In response to, well, our, Flashback Track Friday post. I fancied writing some flash today.
B-B-B-R-R-R-I-I-I-N-N-N-G-G-G. Despite the shrill bleat of his alarm, he takes some rousing, he has not heard an alarm for the last two months, not paid heed to any clock. But today is D-Day. Make or break.
A hasty shower, then straight out into the world. First impressions? It is drizzling – he hopes the rain will stay off. He walks in the direction of the rail station. The closer he gets, the more the litter builds. Discarded cans and bottles. Abandoned takeaway wrappers. Nobody to care. Close to the station now, he walks past a parade of shops, each with barred windows, prepared for the worst.
At the entrance, no need for a ticket. He plays the game, knows the dodges. He’s street-smart, this boy. All his life, he has had to be.
The station. The litter, worse – the railway company leave the place to fester. Why bother? As long as the trains run on time? The enclosed space resembles the city’s rubbish dump, with matching perfume. It was not a place to wait for too long, if you could help it. He is careful to skip over the pebbledash of fresh vomit, somebody’s calling card from the night before.

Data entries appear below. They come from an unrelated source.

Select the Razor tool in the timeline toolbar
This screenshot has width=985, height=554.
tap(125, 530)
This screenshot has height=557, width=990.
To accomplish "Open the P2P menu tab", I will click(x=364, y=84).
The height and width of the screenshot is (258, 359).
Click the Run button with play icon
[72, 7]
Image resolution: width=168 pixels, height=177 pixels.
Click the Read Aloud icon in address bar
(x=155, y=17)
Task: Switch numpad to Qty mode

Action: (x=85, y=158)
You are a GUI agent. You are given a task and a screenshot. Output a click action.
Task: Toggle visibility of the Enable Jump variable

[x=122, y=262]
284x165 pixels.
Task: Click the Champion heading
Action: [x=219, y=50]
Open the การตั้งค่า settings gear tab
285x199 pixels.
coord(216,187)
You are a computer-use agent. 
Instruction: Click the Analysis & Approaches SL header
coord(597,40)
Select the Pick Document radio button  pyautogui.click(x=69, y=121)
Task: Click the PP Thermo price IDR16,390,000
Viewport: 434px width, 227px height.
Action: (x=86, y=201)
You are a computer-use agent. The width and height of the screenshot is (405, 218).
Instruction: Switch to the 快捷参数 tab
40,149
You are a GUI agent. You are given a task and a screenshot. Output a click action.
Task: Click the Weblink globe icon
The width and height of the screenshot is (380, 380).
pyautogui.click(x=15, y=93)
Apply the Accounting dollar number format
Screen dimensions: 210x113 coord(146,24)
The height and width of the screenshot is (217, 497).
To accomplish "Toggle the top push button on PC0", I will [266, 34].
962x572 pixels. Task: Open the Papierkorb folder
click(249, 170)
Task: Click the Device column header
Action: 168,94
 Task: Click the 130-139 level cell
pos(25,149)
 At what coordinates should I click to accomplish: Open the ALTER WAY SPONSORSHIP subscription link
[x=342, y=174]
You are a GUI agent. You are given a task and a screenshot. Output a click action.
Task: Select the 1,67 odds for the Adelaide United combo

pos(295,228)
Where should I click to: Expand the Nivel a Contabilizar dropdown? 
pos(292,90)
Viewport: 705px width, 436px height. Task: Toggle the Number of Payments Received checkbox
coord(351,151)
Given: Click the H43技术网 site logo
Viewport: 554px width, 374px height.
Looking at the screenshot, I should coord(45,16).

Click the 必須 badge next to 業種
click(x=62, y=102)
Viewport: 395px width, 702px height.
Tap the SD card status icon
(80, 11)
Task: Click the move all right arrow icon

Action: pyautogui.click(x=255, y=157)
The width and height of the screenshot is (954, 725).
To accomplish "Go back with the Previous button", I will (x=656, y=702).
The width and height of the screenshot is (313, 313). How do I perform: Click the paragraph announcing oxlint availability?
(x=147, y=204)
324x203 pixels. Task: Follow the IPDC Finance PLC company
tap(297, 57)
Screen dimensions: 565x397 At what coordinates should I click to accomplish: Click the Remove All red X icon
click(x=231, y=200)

The platform. If his timing is right, he will not have long to wait. By the tracks, a rat scurries past. Who could blame it? He remains standing – the waiting room proper locked away long ago, and the reek of urine from the outside seats makes him think twice about moving any closer.
The train is on time, and pardons him from the smell, the graffiti. The first good result of the day.
Two stops later – just two stops – he alights. Though he has not made this journey for some time, his feet have switched to autopilot and propel him forward. He has been treading this path almost half his life. He smiles wryly as he walks through the station’s car park, remembers the time he was discovered, cigarette in hand, by the deputy headmaster. An early brush with authority. But none of that matters now, he is free to do as he pleases, whatever happens – he ceased being dependent on the school the moment he’d close that last booklet.
His feet become heavier; his pace slackens as they push him forward. He becomes nervous. But, the result will be the same, whatever – his fate has already been sealed. He passes the Social Security office, emits a long stare. His brother’s fate, to sign on every fortnight. A blinkered future. Is this his destiny, too?
Along more unkempt avenues, he is pushed finally through the school’s wrought iron gates. It does not register, but this is the last time. He sees people milling around the entrance. Fellow classmates – ex-classmates – also reluctant to discover their destinies. More emerge from the building, some anxious, others jubilant.
Up the steps, through those doors which open out into the foyer. To his right, the School Office. A nervous queue of four. He paints a smile and greets without thought, joining the queue. The headmaster is there, smiling, chatting. A big day for all. The boy does not engage. He remembers their last meeting, when he was told that this was it. He would be permitted to sit the exams, but no more. No retakes. He’s out. The school has had enough of him, and he of it. At the front of the queue, he gives his name. A mere prompt – the secretary already knows him too well.
The secretary smiles and turns, and from the pile behind him, selects a sealed envelope. The boy’s name shines through the window.
He shuffles away, finds a quiet corner. Now or never. He tears open the envelope, and after a second, the text registers.
The grades required, he has achieved, exceeded. His reward? A university place, far, far away. His escape route from this place, his passport to a new life.
He breathes deeply. Mission accomplished. He needs oxygen, he wants to feel the breeze on his face. He decides to walk back, for the day has suddenly become brighter. He turns, starts walking, ten feet tall. He passes through the gates once more, there is no sadness, no nostalgia. He does not look back.